Intramolecular Forces: describes the types of forces present within a molecule.
Use the following procedure:
Step 1: Determine the central atom (always the first atom in the compound unless it’s a
Hydrogen)
Step 2: determine total number of valence electrons (using periodic table)
Step 3: draw Lewis Dot Structure following octet rule where it applies.
Molecular Geometry: (either be able to visualize these or simply memorize them)
I find the AXmEn notation useful. “A” is the central atom, “X” is the number of atoms
connected to the central atom and “E” represents the number of lone pairs.
Shapes:
1) Linear – AX2 has a 180 degree angle between electron pairs.
2) Bent – AX2E2 has a 109.5 degree angle between electron pairs.
3) Trigonal planar (flat)– AX3 has a 120 degree angle between electron pairs.
4) Tetrahedral – AX4 has a 109.5 degree angle between electron pairs.
Types of Intramolecular forces: (from strongest to weakest) [you must know all four]
1) Ionic: Formed between a metal and non-metal. (strongest)
2) Hydrogen bonding: Hydrogen bonded to either F, O or N.
3) Polar Covalent: formed between elements with an electro-negativity difference of at least
1.0 (use values in text). Some compounds may contain polar bonds but be non-polar
overall due to their geometry.
4) Non-polar covalent or just non-polar: formed between elements with an electro-negativity
or less than one. (weakest)
Solutions : a uniformly distributed liquid, combines two or more substances irreversibly.

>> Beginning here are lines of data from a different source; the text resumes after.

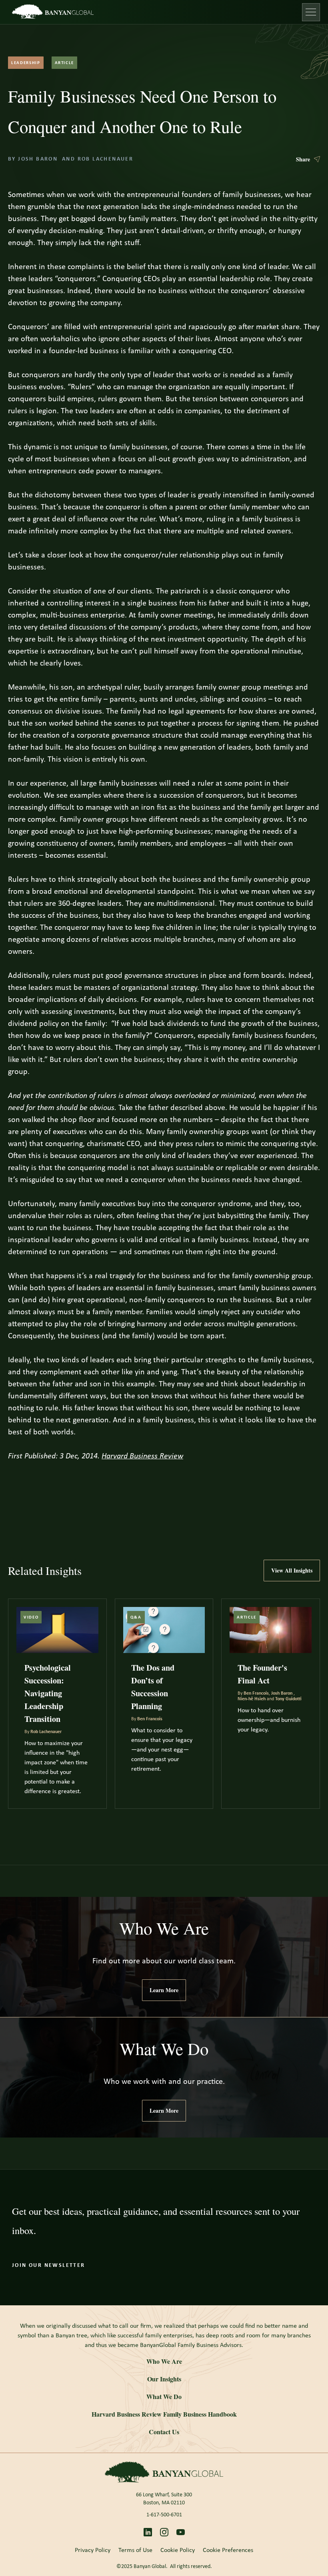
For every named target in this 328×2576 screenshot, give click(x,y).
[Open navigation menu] (311, 12)
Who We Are (164, 2361)
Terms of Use (135, 2550)
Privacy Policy (92, 2550)
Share (303, 159)
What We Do (164, 2396)
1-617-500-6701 (164, 2515)
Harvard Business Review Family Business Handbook (164, 2414)
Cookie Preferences (228, 2550)
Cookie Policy (177, 2550)
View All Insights (291, 1570)
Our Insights (164, 2378)
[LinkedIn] (148, 2532)
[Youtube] (180, 2532)
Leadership (25, 63)
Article (64, 63)
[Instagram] (164, 2532)
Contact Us (164, 2431)
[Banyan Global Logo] (164, 2472)
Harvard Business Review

Concentration = molarity = moles/liter (denoted “M” a solution of 5mol/liter is called “5
molar”)
How to apply it: You can determine the concentration of a solution given the number of moles of
a substance and given its volume (in liters) or if you know the molarity you can solve for moles
or volume.
Dilution Equation: M1V1 = M2V2
How to apply it: use the above equation to figure out new concentration or a diluted or
concentrated solution.
Solubility: One substance is said to be soluble in another if the two have similar types of
intermolecular forces.
Rule of thumb: “like dissolves like” so two polar substances will be soluble like salt and water
but one carbon dioxide (non-polar) is not soluble in water (polar).